Have I Lost My Mind or Has Age Finally Taken Over?

by Don Hall

It's an inevitability. Get two or more men of a certain age—say between 45 and 60 years old—and they will find their conversational way into complaints about getting older.

From the obvious How Is It That I Can No longer Eat as Many Carbs to the I Hurt My Back Sitting in a Fucking Chair Yesterday it is the point in life when the slow decay of the body comes as a bit of a surprise. This isn't the morbid back and forth of mortality one hears from those much closer to death, a litany of disease, medical procedures, and pills needed to function but the dawning awareness and slight shock at the effects time has on guys who thought they'd live forever and always be able to play a pick up game of basketball without feeling run over by a bus.

As these three men get closer to 60 than 40, the talk edges closer and closer to the creeping realization that in addition to the creaky tendons and slowed metabolism comes the degradation of the brain. Lost keys, forgotten passwords, and the confirmation that memory is less a message written in stone and more an etching in sand just as the tide comes in to wash the words away.

It's easy to forget that in our society half a century old is considered old unless you happen to be a politician or a judge and then you're considered seasoned. Most of us live in a world wherein fifty years is seen as pretty much done in life. The cat wearing his Gen X credibility openly, complete with salt and pepper hair and dad bod, has only to worry about the part we seem to grasp onto like hands trying to hold onto chocolate bar in 115˚ heat—our intellectual capability.

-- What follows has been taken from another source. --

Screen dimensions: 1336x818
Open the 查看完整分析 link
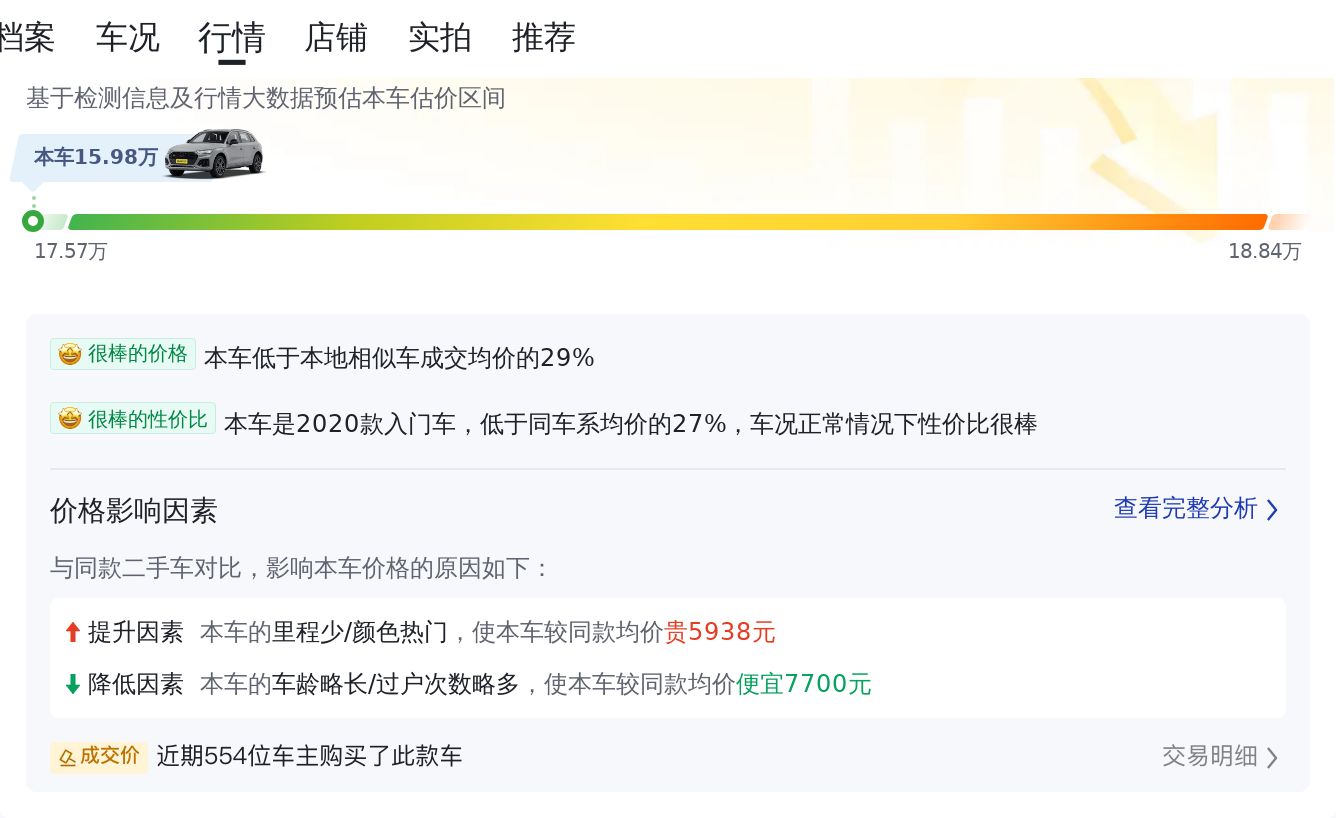click(x=1185, y=509)
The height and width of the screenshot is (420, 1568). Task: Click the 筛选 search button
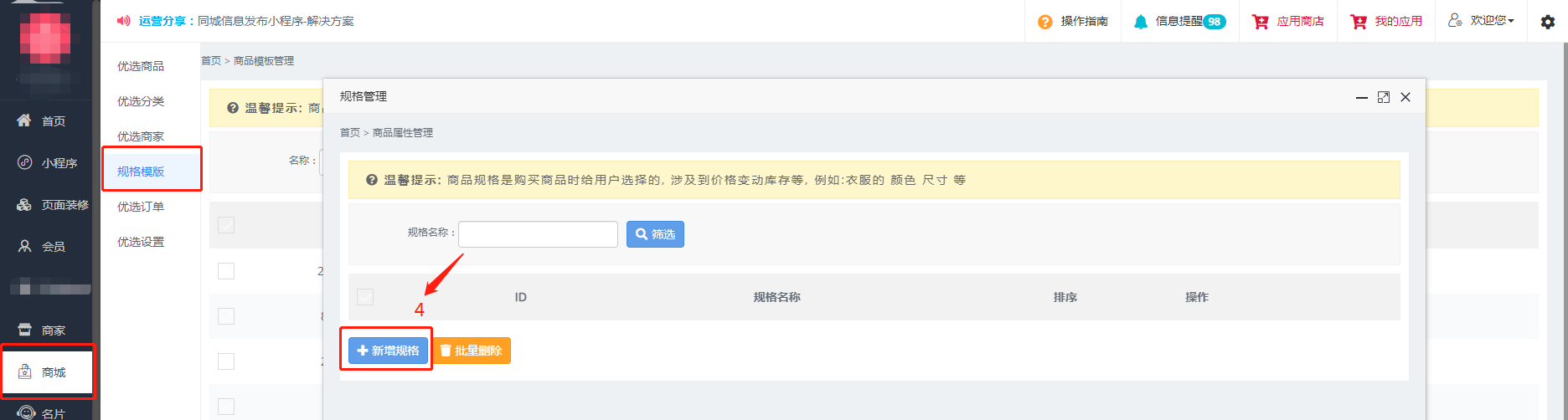tap(655, 234)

When the stories start to include the possibility of being the old guy who can't seem to remember his address or the faces of his children, it gets a bit scary.

I knew that Frank was moving from Chicago to L.A. and that he planned to stop over in Vegas for a night. I knew he was coming around Monday or Tuesday. I didn't have his number in my phone but he and I were connected via Faceborg Messenger so we were solid.

Monday morning, I get a text. A 773 number (Chicago) so it has to be Frank. "I'm in Vegas. Can't check in to the hotel til later. At the LV Convention Center. Meet for coffee?" I didn't really have the skinny on why he was ditching Chicago for the West Coast but getting convention work was as likely as anything. And coffee was fine so I jumped in the shower, got dressed, and headed over.

"On my way." "I'll meet you at the main entrance." "Here." "I'll be right there."

It's definitely a convention. Dudes in khakis with collared shirts wearing lanyards are everywhere. I position myself a bit away but visible and smoke my pipe. Unlike when I smoked cigarettes, the pipe garners me a few looks and smiles because I smell like their grandpa or father. The scent of nostalgia.

I see Frank heading over but something is off. Frank seems to have gained about fifty pounds since I last saw him. He's wearing a COVID mask but aside from the weight it looks like Frank. He sees me and calls out "Dude!" He embraces me in that heterosexual white guy way. 

"So why the move to L.A.?"

"I'm not going to L.A. I live in Texas with my family."

RECORD SCRATCH. Frank does not live in Texas and is not married. This is not Frank but who is it if not Frank?

In a moment of Hitchcock or Cohen Bros. dolly zoom, I realize I don't know who this guy is. Unmoored, I search my brain for clues. I cannot figure out who this cat is and I don't know if I'm suffering one of those pre-dementia episodes or if maybe I'm losing my mind. Who the fuck is this guy and what if I don't figure it out?"


When the stories start to include the possibility of being the old guy who can't seem to remember his address or the faces of his children, it gets a bit scary.


For ten minutes we stand in line at the Starbucks and I listen for clues. He obviously knows me. We talk about his family, what he's doing at the convention, his trajectory since leaving Chicago. I try to piece it together but I'm coming up blank. Then it hits me: convention, lanyards, nametags. I glance at his lanyard like a guy checking out a woman's cleavage without being called out for it.

I recognize the name but still don't have a connection in the meandering wasteland of information that includes recent Netflix binges, thoughts of workouts, a thing I read that morning about COVID in the New York Times, a possibility of an article pitch to The Atlantic I'm working on, and wondering about a piece of marketing I have to complete that afternoon.

Wait. Wait! I KNOW THIS GUY! From 90's Chicago. An improv student. We corresponded a few months back about me coming to Austin to teach workshops but then it was dropped. I'm not insane or mentally decaying!

Coffee is purchased. We sit. Masks come off. I do know him. It isn't Frank but I know this guy.

Driving home later it occurs to me that I may need to get used to this sort of thing. The feeling of losing memory. Of time spent and people known. I'm pretty sure I'm not afflicted with this slow loss of cohesion yet but I remind myself that panicking when I'm set adrift by a failure to see what used to be so clear is the worst response.

A few days later I'm in a room with two more friends of a certain age. We talk about metabolism, ankle pain, and I tell this story. Behind their eyes, my friends have a sense of knowing what's coming. I do, too. I'm fine with it. By the time I lose my grip on reality, I won't care anyway.